In the spirit of previous posts, such as my CZ Limited and CZ Carry Optics shopping lists, I’m going to talk first about why I decided to embark upon this new task, and then about the gear I chose to carry me through it.

Why Revolver?

Because nobody writes ballads about semi-auto gunslingers1. The history they carry with them means revolvers are inherently romantic.

On top of that, they’re fascinating bits of clockwork. Take a gander at an exploded parts diagram! All kinds of tiny parts working together in non-obvious ways to turn and align a cylinder, bring a hammer back, push a transfer bar up (maybe), and let the hammer drop, just at the right time. It’s a kind of mechanical beauty.

Next up, revolver competition is fertile ground for a young(ish) guy like me. I may not have the hundreds of thousands of rounds of experience that the leaders of the pack do, but I do have fast, non-arthritic hands and good movement speed by USPSA standards. I think I can work that to do better in revolver than I can in more traditional divisions.

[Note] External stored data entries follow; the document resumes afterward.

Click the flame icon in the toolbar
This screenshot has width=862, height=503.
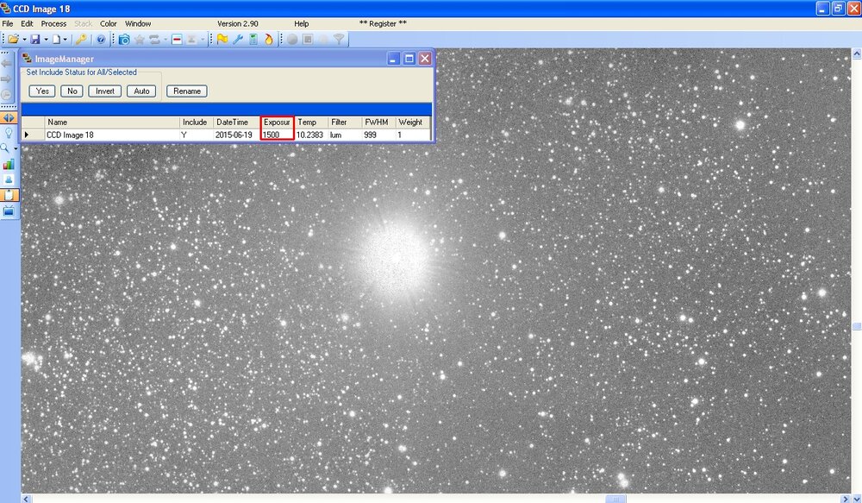click(268, 40)
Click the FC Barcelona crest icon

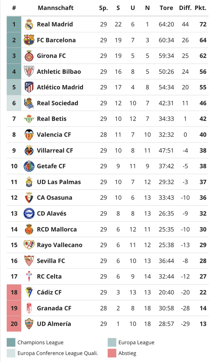click(x=29, y=40)
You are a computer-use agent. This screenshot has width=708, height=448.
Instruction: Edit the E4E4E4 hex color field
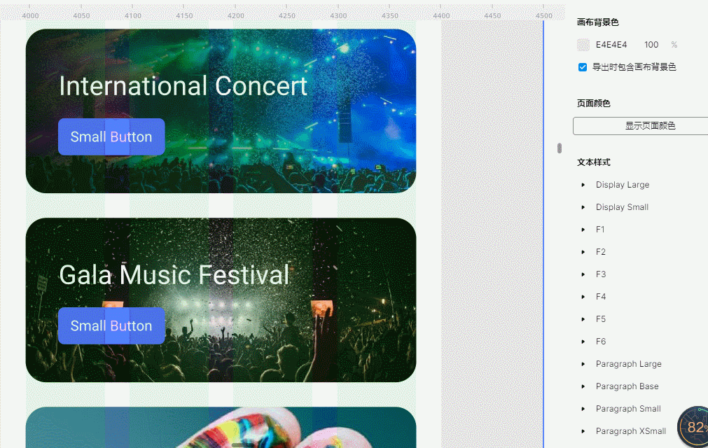pos(611,45)
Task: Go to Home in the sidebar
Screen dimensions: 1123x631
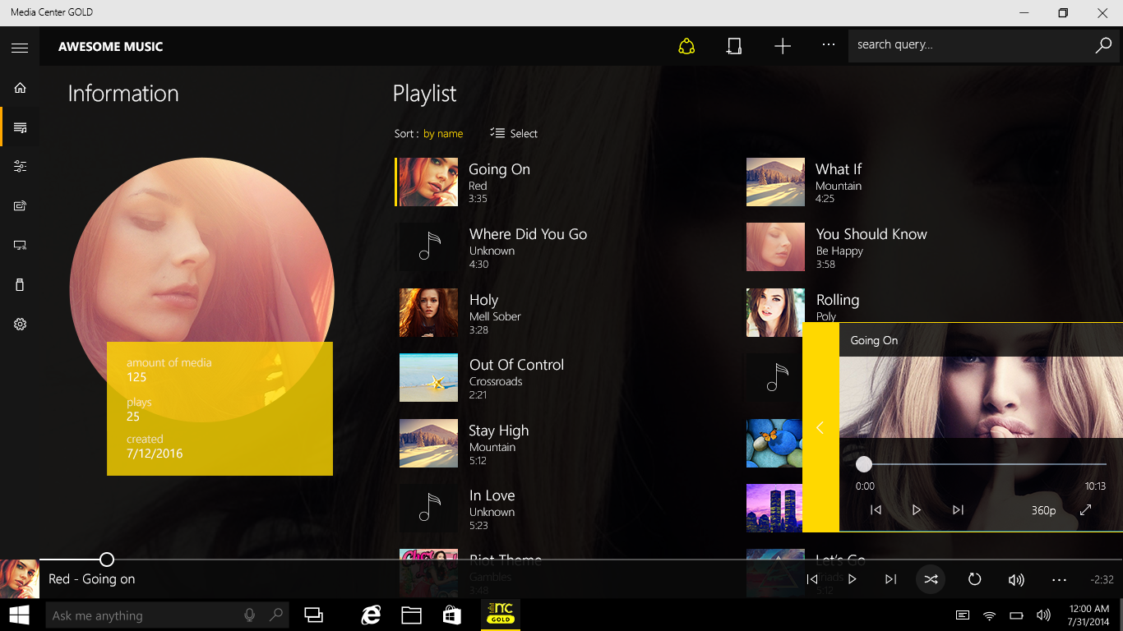Action: 20,88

Finally, my choice of USPSA divisions in the past has trended more and more toward speed, extra bullets in the pipe, and limited reloading. Revolver gives me a reason to slow down and work on accuracy, which will be handy for, say, Carry Optics, where I’ve previously wasted a lot of time on make-up shots.

The List

Reader, you know me. I am cheap. Getting into a new division, however, is frequently not cheap. I did my best to keep the costs down, and I think I did a pretty good job in the final tally. Prices are all-up

Ruger Super GP100 .357: $1,138

When I first investigated revolvers for USPSA competition back in 2018, the only revolvers fit for USPSA rules (which favor 8 round cylinders and forbid barrel porting) were the Smith and Wesson 929, which I objected to on cost and everyone’s-shooting-it grounds, and the Ruger Redhawk, whose single-spring lockwork limited how much tuning you could do. My 2019 shopping list, written after Ruger’s release of the .357 Super GP100 but before the release of the 9mm Super GP100, settled on the former.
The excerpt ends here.